Arthur Edwards

Free agent
- Position: Shooting guard

Personal information
- Born: September 28, 1992 (age 33) Washington, D.C., U.S.
- Listed height: 6 ft 6 in (1.98 m)
- Listed weight: 209 lb (95 kg)

Career information
- High school: National Christian Academy (Fort Washington, Maryland)
- College: Northwest Florida (2012–2013); New Mexico (2013–2015); Alabama (2015–2016);
- NBA draft: 2016: undrafted
- Playing career: 2016–present

Career history
- 2016–2017: Maine Red Claws
- 2017–2018: Canton Charge
- 2018–2019: Rilski Sportist
- 2019: BC Boncourt
- 2020–2021: BBC Monthey

= Arthur Edwards (basketball) =

American basketball player (born 1992)

Arthur Edwards (born September 28, 1992) is an American professional basketball player for BBC Monthey of the Swiss Basketball League.
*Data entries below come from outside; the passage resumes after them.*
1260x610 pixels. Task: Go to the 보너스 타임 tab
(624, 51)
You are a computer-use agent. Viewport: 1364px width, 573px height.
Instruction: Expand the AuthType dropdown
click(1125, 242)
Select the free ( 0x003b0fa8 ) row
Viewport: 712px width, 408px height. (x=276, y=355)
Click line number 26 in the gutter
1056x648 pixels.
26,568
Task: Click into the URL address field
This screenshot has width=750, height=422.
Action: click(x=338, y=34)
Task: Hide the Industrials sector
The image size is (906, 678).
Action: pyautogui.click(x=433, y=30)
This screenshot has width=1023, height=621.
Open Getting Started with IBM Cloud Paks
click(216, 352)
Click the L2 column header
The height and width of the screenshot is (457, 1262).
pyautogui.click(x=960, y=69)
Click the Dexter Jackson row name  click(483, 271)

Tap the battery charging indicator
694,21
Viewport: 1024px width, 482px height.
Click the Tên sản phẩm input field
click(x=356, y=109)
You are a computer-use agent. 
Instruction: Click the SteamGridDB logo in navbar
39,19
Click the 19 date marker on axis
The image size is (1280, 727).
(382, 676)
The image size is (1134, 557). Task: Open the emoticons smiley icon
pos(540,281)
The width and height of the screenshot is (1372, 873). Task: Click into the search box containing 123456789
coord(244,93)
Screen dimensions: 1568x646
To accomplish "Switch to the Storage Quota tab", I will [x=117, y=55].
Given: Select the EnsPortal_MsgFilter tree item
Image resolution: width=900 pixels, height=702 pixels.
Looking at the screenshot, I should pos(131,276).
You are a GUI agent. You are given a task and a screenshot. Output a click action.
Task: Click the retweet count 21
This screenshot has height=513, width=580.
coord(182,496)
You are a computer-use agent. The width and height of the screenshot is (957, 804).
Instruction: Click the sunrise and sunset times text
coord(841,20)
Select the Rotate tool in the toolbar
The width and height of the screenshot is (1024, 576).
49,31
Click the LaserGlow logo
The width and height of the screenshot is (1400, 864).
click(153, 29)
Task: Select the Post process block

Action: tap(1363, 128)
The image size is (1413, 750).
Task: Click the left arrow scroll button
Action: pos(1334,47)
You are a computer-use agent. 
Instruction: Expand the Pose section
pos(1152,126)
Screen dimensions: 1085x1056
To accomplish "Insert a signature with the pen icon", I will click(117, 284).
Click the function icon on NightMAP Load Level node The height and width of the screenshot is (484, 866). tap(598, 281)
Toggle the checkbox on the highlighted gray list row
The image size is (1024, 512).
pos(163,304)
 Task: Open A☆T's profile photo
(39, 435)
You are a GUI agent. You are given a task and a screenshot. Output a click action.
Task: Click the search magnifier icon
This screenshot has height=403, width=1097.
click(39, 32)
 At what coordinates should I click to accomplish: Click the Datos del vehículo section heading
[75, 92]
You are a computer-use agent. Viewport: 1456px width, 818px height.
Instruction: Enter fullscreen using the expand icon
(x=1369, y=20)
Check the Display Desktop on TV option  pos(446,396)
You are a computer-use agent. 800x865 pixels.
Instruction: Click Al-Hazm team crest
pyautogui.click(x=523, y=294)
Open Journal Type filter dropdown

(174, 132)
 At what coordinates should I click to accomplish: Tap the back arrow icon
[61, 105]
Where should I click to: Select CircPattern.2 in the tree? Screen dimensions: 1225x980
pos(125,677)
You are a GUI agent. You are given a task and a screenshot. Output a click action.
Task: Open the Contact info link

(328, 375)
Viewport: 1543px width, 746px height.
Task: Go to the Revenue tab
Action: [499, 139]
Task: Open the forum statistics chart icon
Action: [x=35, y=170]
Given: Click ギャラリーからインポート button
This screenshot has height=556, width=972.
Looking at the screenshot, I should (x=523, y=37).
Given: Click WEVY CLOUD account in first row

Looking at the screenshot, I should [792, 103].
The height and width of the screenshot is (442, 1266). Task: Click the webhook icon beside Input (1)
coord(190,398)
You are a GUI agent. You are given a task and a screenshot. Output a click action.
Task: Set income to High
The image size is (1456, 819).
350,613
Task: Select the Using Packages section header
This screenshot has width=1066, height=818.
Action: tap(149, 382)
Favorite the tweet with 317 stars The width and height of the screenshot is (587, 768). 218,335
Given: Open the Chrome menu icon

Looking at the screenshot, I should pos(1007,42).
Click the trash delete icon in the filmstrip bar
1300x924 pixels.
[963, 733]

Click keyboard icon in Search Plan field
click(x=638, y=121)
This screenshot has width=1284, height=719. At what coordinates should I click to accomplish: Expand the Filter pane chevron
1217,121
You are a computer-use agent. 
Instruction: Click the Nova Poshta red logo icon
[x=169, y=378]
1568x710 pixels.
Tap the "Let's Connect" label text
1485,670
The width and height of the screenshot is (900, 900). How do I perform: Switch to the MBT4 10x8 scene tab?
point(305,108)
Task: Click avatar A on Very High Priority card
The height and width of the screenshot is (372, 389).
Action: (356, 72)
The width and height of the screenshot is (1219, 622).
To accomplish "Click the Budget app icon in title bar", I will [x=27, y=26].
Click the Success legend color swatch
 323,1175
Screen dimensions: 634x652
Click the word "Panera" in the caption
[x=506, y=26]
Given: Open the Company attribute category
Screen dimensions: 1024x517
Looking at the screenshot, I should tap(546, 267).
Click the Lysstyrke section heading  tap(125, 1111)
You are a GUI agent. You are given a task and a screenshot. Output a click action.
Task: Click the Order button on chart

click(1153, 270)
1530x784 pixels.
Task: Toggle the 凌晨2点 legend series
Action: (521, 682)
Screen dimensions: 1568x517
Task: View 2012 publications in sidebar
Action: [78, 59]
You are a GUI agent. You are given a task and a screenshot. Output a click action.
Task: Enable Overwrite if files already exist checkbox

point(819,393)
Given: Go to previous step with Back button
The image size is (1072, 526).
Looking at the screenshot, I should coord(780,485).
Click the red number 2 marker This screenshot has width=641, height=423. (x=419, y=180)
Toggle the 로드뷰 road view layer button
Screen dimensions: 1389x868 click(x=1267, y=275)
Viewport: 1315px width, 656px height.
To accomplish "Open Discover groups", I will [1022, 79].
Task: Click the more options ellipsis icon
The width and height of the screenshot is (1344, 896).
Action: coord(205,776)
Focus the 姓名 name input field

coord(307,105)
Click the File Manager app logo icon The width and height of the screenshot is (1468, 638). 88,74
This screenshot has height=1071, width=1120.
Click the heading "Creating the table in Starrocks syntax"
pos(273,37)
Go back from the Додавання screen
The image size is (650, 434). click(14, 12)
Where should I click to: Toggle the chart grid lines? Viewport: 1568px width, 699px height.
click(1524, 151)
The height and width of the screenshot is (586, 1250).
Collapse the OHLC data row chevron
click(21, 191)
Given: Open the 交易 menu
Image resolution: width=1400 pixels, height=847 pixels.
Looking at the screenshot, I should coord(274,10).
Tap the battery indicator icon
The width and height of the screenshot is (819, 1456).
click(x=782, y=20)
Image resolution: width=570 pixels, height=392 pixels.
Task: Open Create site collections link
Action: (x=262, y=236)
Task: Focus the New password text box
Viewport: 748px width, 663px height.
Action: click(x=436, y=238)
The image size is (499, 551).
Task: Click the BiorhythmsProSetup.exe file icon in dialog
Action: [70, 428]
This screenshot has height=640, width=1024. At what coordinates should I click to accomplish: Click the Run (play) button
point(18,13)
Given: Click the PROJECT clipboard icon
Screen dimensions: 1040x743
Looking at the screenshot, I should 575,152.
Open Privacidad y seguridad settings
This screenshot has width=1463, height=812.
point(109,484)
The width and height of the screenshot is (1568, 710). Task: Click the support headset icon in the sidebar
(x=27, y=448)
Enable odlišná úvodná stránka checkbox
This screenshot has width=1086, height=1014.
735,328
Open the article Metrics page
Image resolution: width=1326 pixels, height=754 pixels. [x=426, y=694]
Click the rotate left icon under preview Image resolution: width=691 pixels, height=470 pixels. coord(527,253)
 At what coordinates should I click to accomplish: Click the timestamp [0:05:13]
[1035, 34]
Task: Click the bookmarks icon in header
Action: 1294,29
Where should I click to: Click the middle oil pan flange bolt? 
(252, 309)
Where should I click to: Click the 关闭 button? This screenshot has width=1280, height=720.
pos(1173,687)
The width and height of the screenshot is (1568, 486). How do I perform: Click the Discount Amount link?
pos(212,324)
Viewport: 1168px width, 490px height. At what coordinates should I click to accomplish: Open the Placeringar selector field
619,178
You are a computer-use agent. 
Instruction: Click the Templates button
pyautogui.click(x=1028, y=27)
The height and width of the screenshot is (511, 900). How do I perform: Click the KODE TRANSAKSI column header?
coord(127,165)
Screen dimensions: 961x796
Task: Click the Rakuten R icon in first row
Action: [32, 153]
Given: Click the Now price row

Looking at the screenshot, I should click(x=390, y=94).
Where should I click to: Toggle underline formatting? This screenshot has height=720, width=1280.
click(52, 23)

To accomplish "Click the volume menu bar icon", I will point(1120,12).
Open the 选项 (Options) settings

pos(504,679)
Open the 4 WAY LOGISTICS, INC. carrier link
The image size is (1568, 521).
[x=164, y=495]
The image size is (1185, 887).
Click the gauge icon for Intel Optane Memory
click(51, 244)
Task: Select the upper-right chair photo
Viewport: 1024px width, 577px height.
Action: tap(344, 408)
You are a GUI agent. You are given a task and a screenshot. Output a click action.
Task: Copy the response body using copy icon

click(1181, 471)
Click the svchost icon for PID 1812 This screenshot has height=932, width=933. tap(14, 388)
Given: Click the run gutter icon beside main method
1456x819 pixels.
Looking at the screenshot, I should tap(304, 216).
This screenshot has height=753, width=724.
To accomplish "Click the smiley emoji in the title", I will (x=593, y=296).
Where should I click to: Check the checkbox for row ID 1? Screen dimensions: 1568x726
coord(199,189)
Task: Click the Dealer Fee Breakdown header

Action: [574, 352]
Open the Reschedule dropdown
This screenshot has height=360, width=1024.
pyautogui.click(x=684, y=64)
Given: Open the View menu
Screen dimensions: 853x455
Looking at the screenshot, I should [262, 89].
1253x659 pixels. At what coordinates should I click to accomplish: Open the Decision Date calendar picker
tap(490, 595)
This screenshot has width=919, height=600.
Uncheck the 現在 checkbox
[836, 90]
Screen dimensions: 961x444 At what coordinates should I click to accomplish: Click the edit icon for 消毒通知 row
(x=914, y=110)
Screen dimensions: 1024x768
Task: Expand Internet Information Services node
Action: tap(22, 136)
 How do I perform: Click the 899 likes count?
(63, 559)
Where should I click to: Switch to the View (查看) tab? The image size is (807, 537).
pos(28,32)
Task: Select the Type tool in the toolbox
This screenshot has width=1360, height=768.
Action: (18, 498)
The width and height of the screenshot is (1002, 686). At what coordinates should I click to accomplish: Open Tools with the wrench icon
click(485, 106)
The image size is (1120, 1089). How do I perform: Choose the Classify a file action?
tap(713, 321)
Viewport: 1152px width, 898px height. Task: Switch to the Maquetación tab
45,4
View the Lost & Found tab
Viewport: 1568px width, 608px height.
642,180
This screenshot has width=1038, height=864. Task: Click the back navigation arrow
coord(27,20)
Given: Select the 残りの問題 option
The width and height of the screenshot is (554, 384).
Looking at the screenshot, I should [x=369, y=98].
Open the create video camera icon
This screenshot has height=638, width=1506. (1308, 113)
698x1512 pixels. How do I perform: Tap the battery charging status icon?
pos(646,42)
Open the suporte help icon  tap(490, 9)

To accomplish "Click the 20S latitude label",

He played college basketball for Northwest Florida, New Mexico and Alabama.

==College career==
He played for a year at Northwest Florida State College of the NJCAA, where he averaged 6.4 points, 3.1 rebounds and 1.4 steals per game. In 2013 he transferred to the New Mexico Lobos, where he played two injury-riddled seasons in which he averaged 3.9 points and 1.4 rebounds per game. He transferred again in 2015, this time to the Crimson Tide from the University of Alabama. In his senior season, he ended up averaging 9.5 points, 3.8 rebounds and 1.4 assists per game.

==Professional career==
After not being chosen in the 2016 NBA draft, he tried out for the Maine Red Claws of the NBA D-League, a team he would end up signing with. He played a season in which he averaged 7.5 points and 3.8 rebounds per game. In September 2017 Edwards was traded to the Canton Charge along with Marcus Thornton, Jalen Jones, and a future second round draft pick in exchange for the rights to Jonathan Holmes and Daniel Coursey. Edwards averaged 6.2 points and 3 rebounds per game for Canton.

On August 25, 2018, Edwards signed with Rilski Sportist of the Bulgarian National Basketball League.

On September 3, 2019, he has signed with BC Boncourt of the Swiss Basketball League.